18m Nigerians will become poorer in 2009, says World Bank
* Govt seeks $1b loan to fight malaria
From Mathias Okwe, Abuja
MORE Nigerians will fall into the poverty line this year, the World Bank has said.
According to the Bretton Woods institution, Nigeria will account for 18 of the 90 million Africans that will sink below the poverty line in 2009.
World Bank Country Director, Dr. Onno Ruhl, who disclosed this in Abuja yesterday, hinged the bank’s position on the worsening global economy.
He said economic forecast for 2009 might not be feasible because the current global financial crisis was getting worse and therefore difficult to predict how soon it would end.
“So far, every next step has been more negative than the previous. The average African will be poorer in 2009 because predicted growth rate of two per cent will be much lower than birth rate,” he asserted.
He also disclosed that the Federal Government has approached the World Bank for a $1 billion loan to fight the malaria scourge.
The World Bank announcement yesterday, came barely a week after the Senate accused the Executive arm of government of resorting to “recklessness borrowing from foreign institutions.”
Ruhl said the request was made by Nigeria at the just concluded Spring meeting in the United States of America (USA).
He said the World Bank was well disposed to the request because malaria accounts for the death of three million children yearly.

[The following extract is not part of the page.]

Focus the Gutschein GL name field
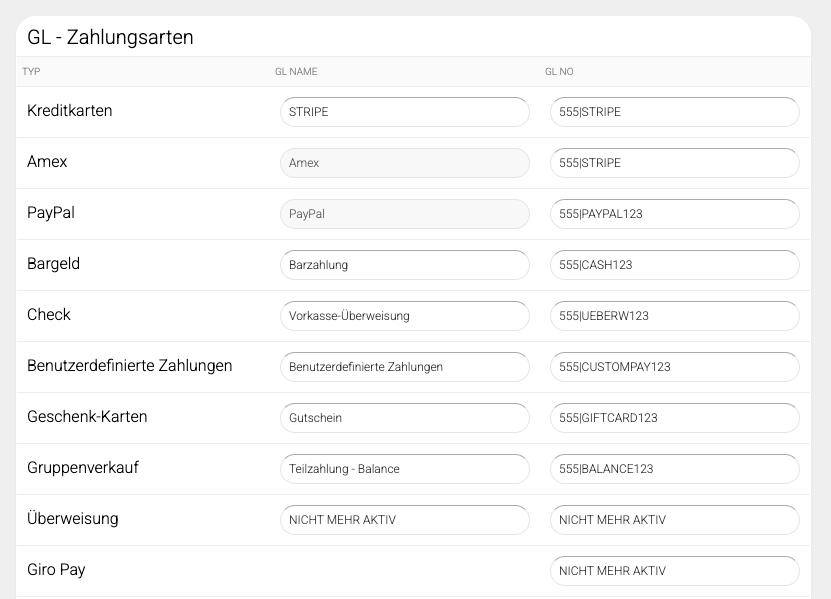Screen dimensions: 831x599 [404, 418]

The board of the bank will soon meet to consider the request as Nigeria reportedly spends N12 billion yearly to fight the disease.

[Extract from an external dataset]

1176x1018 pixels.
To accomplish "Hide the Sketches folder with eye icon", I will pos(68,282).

The Debt Management Office (DMO) recently put Nigeria’s foreign debt at $3.7 billion, in the proportion of 40 per cent indebtedness by the 36 states while the Federal Government accounts for 60 per cent.
Apparently fearing that the fresh borrowing could return Nigeria to the Paris and London Clubs debt trap, the Chairman of the Senate Committee on Local and Foreign Debts, Mr. Ehigie Uzamere, when he led his members to DMO on an oversight, said the Executive had not been complying with the provisions of DMO Act 2003 in contracting new loans.
But the World Bank official said the fresh loan being sought by Nigeria, would be under the concessionary window of the institution in the form of additional funding for the Roll Back Malaria project in seven states in which each household would be provided with two mosquito bed nets.
Ruhl’s statement is also seen as lead to claims that the Federal Government had initiated discussions on a loan from the World Bank to plug the deficit in revenue as falling oil earnings eat into its finances.